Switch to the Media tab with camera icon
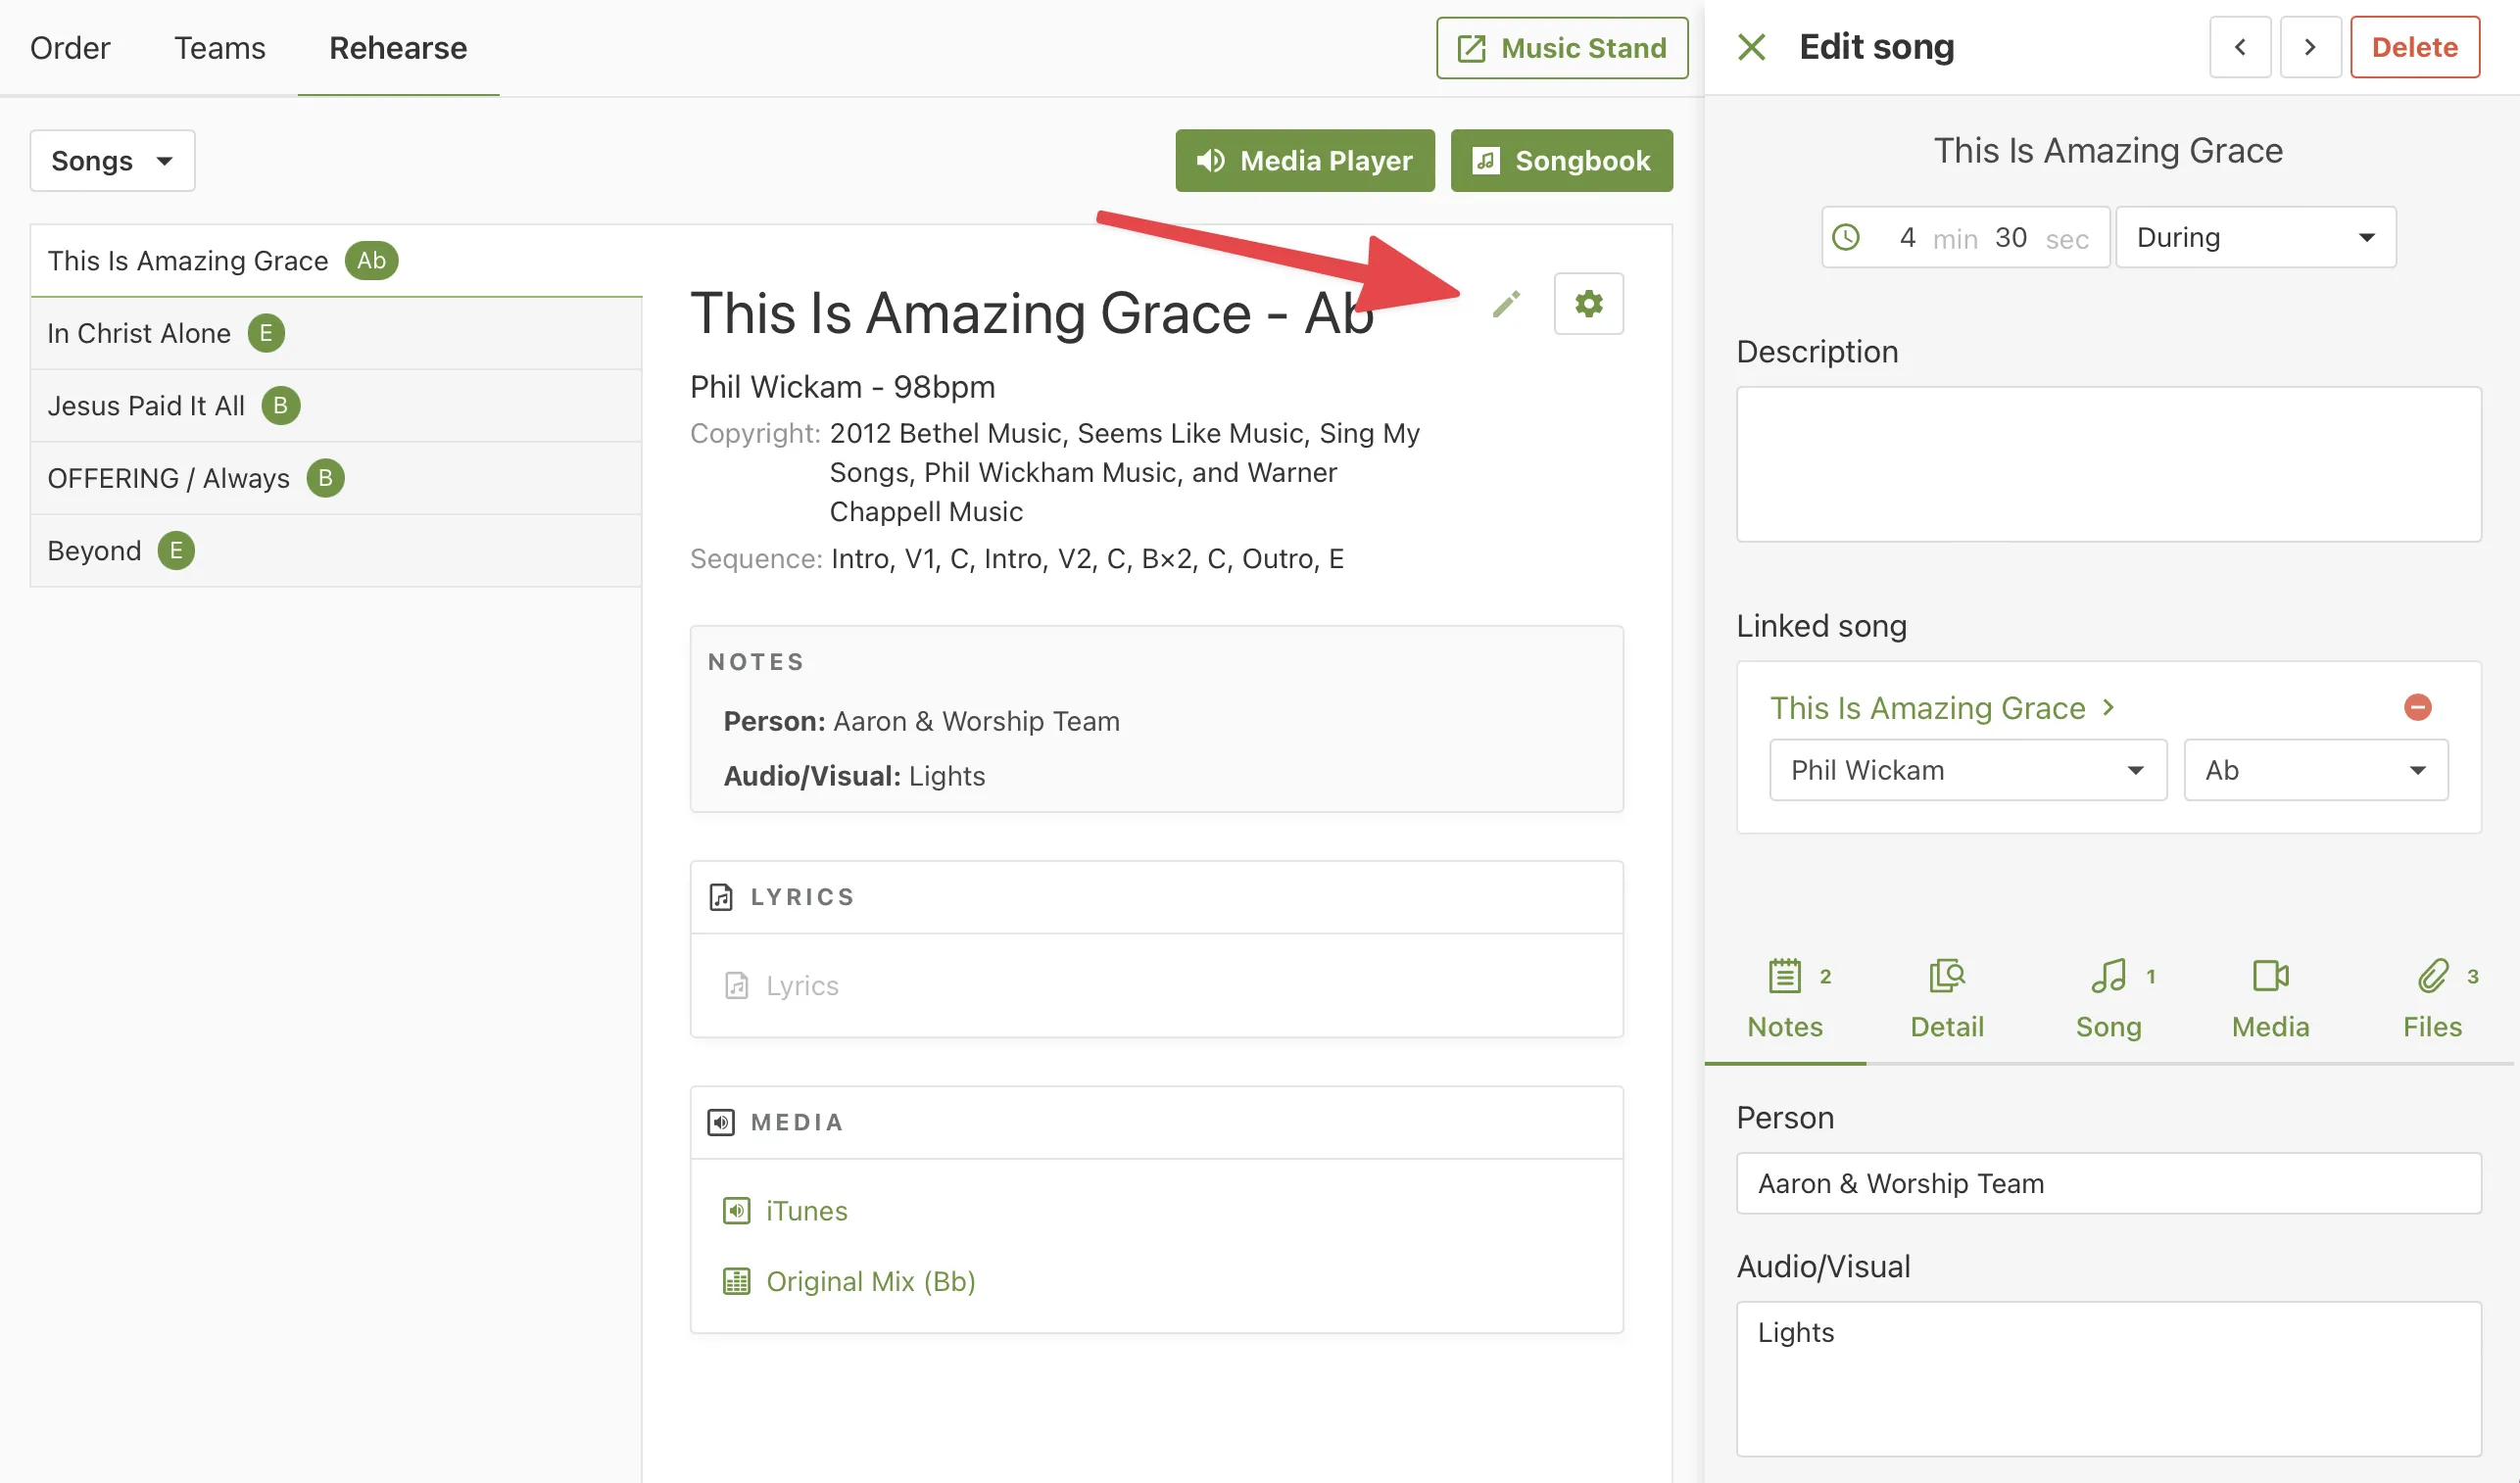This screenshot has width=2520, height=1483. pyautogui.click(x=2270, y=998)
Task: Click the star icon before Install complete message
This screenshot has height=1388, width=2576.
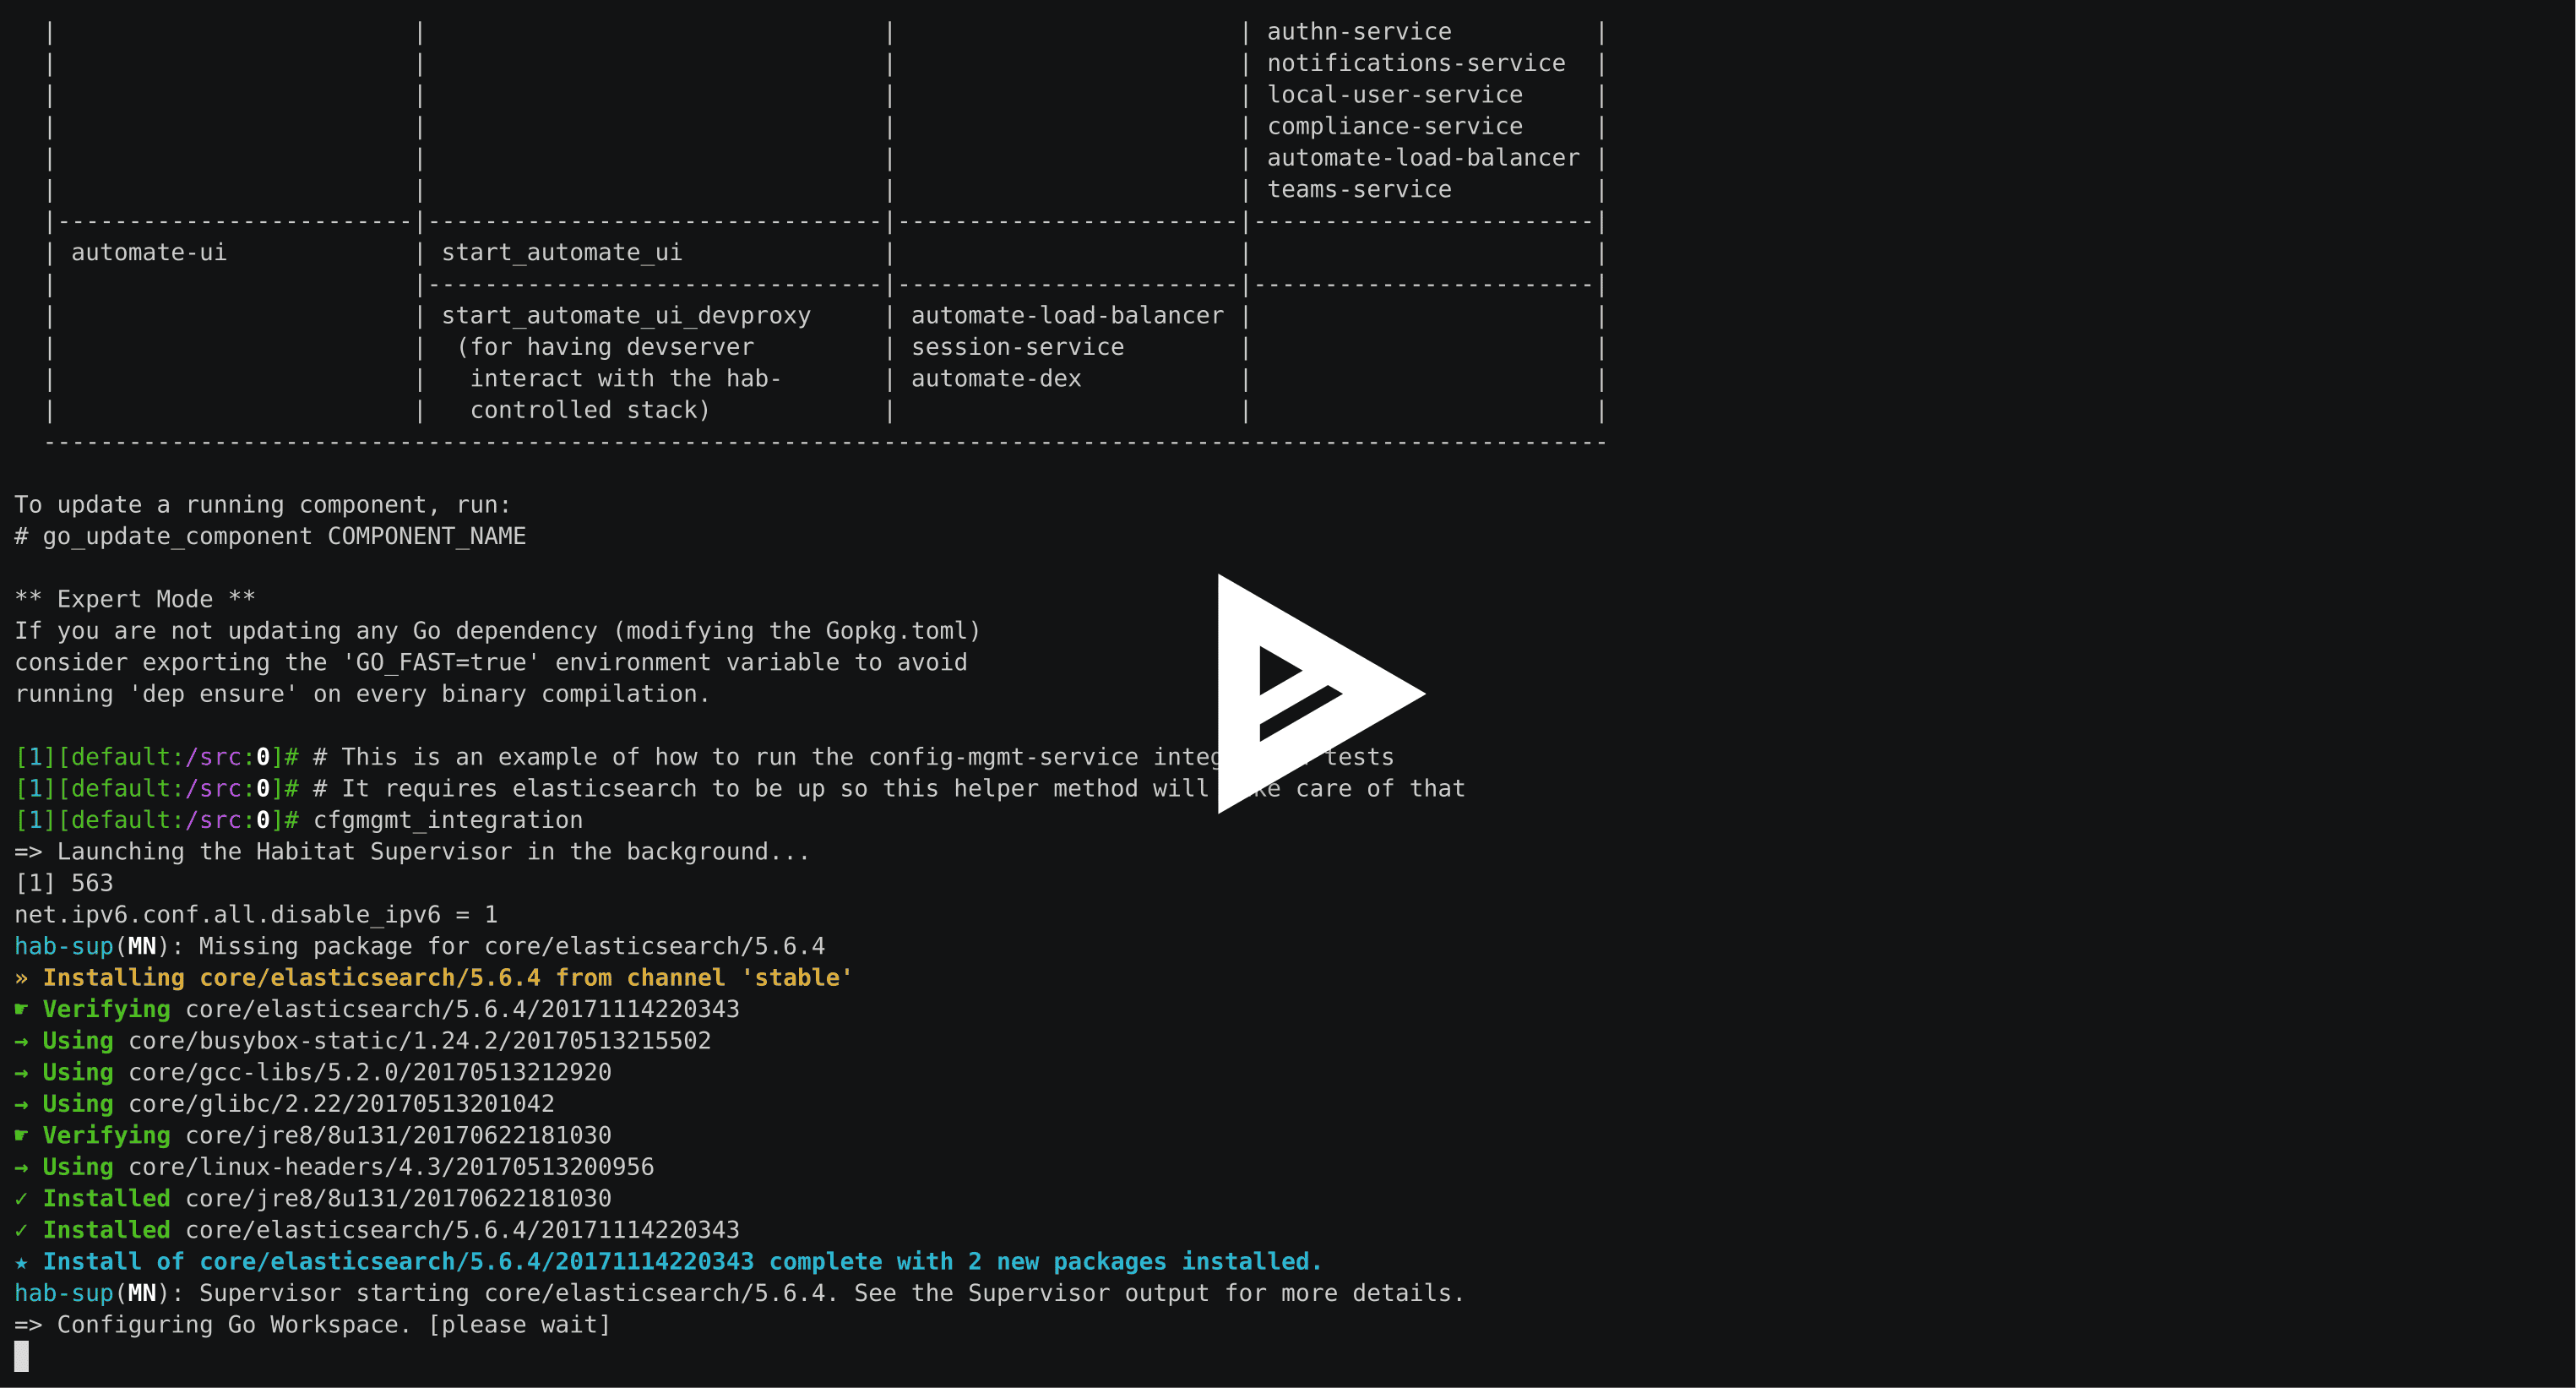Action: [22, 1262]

_ _ _ _ _ _ _

■ Problem: With the pictures left out, transcribe exactly the lines from the line holding "Task: Click the" through the closing line of the entries.

■ Output:
Task: Click the star icon before Install complete message
This screenshot has height=1388, width=2576.
Action: [22, 1262]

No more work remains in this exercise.